DATASET EXCERPTS:
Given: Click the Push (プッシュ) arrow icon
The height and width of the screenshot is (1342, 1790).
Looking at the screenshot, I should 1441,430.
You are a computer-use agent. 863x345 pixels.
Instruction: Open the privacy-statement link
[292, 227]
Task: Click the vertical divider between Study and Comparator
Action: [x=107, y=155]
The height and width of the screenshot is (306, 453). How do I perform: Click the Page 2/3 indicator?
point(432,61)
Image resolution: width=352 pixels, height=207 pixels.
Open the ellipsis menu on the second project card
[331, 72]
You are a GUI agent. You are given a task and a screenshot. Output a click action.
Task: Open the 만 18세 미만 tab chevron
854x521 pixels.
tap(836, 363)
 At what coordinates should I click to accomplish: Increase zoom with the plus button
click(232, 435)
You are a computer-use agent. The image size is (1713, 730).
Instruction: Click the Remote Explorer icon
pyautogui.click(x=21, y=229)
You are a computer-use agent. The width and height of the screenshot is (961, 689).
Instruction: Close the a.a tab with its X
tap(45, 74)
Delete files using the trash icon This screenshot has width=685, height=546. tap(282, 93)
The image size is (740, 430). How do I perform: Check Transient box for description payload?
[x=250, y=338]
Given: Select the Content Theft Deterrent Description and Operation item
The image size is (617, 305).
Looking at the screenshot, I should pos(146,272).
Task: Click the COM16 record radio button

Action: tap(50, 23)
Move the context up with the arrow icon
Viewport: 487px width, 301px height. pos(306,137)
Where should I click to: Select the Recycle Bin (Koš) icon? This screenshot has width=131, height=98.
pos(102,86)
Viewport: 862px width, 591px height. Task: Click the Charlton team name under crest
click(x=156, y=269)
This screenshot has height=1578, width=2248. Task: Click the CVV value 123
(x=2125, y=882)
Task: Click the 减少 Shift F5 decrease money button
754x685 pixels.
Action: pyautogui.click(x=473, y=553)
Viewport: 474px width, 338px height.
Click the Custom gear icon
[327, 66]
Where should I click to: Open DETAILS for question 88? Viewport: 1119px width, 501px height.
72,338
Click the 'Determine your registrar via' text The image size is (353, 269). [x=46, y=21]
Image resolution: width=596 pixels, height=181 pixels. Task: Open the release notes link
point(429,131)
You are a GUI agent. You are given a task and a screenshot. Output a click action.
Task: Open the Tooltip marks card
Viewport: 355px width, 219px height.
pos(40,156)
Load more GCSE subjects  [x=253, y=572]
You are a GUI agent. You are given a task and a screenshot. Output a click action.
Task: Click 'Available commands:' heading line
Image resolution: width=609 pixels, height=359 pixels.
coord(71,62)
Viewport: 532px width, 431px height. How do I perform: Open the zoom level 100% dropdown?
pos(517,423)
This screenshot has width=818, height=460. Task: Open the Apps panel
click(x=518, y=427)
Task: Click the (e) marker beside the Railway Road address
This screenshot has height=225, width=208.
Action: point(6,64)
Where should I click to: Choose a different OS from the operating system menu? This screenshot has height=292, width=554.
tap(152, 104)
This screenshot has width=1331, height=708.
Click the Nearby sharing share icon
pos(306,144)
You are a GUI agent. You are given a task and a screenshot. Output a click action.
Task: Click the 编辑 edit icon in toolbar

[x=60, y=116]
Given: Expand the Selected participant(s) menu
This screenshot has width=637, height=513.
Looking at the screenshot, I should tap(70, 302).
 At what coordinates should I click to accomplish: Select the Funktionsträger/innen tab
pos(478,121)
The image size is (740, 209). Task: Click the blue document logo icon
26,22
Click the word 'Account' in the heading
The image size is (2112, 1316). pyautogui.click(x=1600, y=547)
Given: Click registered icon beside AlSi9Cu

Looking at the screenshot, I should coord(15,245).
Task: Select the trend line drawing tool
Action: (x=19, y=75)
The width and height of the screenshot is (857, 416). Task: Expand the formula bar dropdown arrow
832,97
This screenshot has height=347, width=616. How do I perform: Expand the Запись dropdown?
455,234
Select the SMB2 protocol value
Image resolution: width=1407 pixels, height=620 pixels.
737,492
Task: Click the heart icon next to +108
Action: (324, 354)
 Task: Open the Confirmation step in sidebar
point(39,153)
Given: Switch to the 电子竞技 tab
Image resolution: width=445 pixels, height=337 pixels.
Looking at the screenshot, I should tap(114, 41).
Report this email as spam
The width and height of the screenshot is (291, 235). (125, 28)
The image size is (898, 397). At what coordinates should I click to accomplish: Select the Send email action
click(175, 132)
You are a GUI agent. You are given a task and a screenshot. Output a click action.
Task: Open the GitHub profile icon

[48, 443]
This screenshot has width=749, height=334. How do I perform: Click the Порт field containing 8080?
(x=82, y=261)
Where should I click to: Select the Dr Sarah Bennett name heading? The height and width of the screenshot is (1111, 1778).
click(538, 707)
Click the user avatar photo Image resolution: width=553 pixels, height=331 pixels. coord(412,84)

YOUR OBJECTIVE:
Could you echo back all of the data above, line for line and without any changes?

FINISHED ANSWER:
Given: Click the Push (プッシュ) arrow icon
The height and width of the screenshot is (1342, 1790).
Looking at the screenshot, I should 1441,430.
You are a computer-use agent. 863x345 pixels.
Instruction: Open the privacy-statement link
[292, 227]
Task: Click the vertical divider between Study and Comparator
Action: [x=107, y=155]
The height and width of the screenshot is (306, 453). How do I perform: Click the Page 2/3 indicator?
point(432,61)
Image resolution: width=352 pixels, height=207 pixels.
Open the ellipsis menu on the second project card
[331, 72]
You are a GUI agent. You are given a task and a screenshot. Output a click action.
Task: Open the 만 18세 미만 tab chevron
854x521 pixels.
tap(836, 363)
 At what coordinates should I click to accomplish: Increase zoom with the plus button
click(232, 435)
You are a computer-use agent. The image size is (1713, 730).
Instruction: Click the Remote Explorer icon
pyautogui.click(x=21, y=229)
You are a computer-use agent. The width and height of the screenshot is (961, 689).
Instruction: Close the a.a tab with its X
tap(45, 74)
Delete files using the trash icon This screenshot has width=685, height=546. tap(282, 93)
The image size is (740, 430). How do I perform: Check Transient box for description payload?
[x=250, y=338]
Given: Select the Content Theft Deterrent Description and Operation item
The image size is (617, 305).
Looking at the screenshot, I should pos(146,272).
Task: Click the COM16 record radio button

Action: tap(50, 23)
Move the context up with the arrow icon
Viewport: 487px width, 301px height. pos(306,137)
Where should I click to: Select the Recycle Bin (Koš) icon? This screenshot has width=131, height=98.
pos(102,86)
Viewport: 862px width, 591px height. Task: Click the Charlton team name under crest
click(x=156, y=269)
This screenshot has height=1578, width=2248. Task: Click the CVV value 123
(x=2125, y=882)
Task: Click the 减少 Shift F5 decrease money button
754x685 pixels.
Action: pyautogui.click(x=473, y=553)
Viewport: 474px width, 338px height.
Click the Custom gear icon
[327, 66]
Where should I click to: Open DETAILS for question 88? Viewport: 1119px width, 501px height.
72,338
Click the 'Determine your registrar via' text The image size is (353, 269). [x=46, y=21]
Image resolution: width=596 pixels, height=181 pixels. Task: Open the release notes link
point(429,131)
You are a GUI agent. You are given a task and a screenshot. Output a click action.
Task: Open the Tooltip marks card
Viewport: 355px width, 219px height.
pos(40,156)
Load more GCSE subjects  [x=253, y=572]
You are a GUI agent. You are given a task and a screenshot. Output a click action.
Task: Click 'Available commands:' heading line
Image resolution: width=609 pixels, height=359 pixels.
coord(71,62)
Viewport: 532px width, 431px height. How do I perform: Open the zoom level 100% dropdown?
pos(517,423)
This screenshot has width=818, height=460. Task: Open the Apps panel
click(x=518, y=427)
Task: Click the (e) marker beside the Railway Road address
This screenshot has height=225, width=208.
Action: point(6,64)
Where should I click to: Choose a different OS from the operating system menu? This screenshot has height=292, width=554.
tap(152, 104)
This screenshot has width=1331, height=708.
Click the Nearby sharing share icon
pos(306,144)
You are a GUI agent. You are given a task and a screenshot. Output a click action.
Task: Click the 编辑 edit icon in toolbar

[x=60, y=116]
Given: Expand the Selected participant(s) menu
This screenshot has width=637, height=513.
Looking at the screenshot, I should tap(70, 302).
 At what coordinates should I click to accomplish: Select the Funktionsträger/innen tab
pos(478,121)
The image size is (740, 209). Task: Click the blue document logo icon
26,22
Click the word 'Account' in the heading
The image size is (2112, 1316). pyautogui.click(x=1600, y=547)
Given: Click registered icon beside AlSi9Cu

Looking at the screenshot, I should coord(15,245).
Task: Select the trend line drawing tool
Action: (x=19, y=75)
The width and height of the screenshot is (857, 416). Task: Expand the formula bar dropdown arrow
832,97
This screenshot has height=347, width=616. How do I perform: Expand the Запись dropdown?
455,234
Select the SMB2 protocol value
Image resolution: width=1407 pixels, height=620 pixels.
737,492
Task: Click the heart icon next to +108
Action: (324, 354)
 Task: Open the Confirmation step in sidebar
point(39,153)
Given: Switch to the 电子竞技 tab
Image resolution: width=445 pixels, height=337 pixels.
Looking at the screenshot, I should tap(114, 41).
Report this email as spam
The width and height of the screenshot is (291, 235). (125, 28)
The image size is (898, 397). At what coordinates should I click to accomplish: Select the Send email action
click(175, 132)
You are a GUI agent. You are given a task and a screenshot. Output a click action.
Task: Open the GitHub profile icon

[48, 443]
This screenshot has width=749, height=334. How do I perform: Click the Порт field containing 8080?
(x=82, y=261)
Where should I click to: Select the Dr Sarah Bennett name heading? The height and width of the screenshot is (1111, 1778).
click(538, 707)
Click the user avatar photo Image resolution: width=553 pixels, height=331 pixels. coord(412,84)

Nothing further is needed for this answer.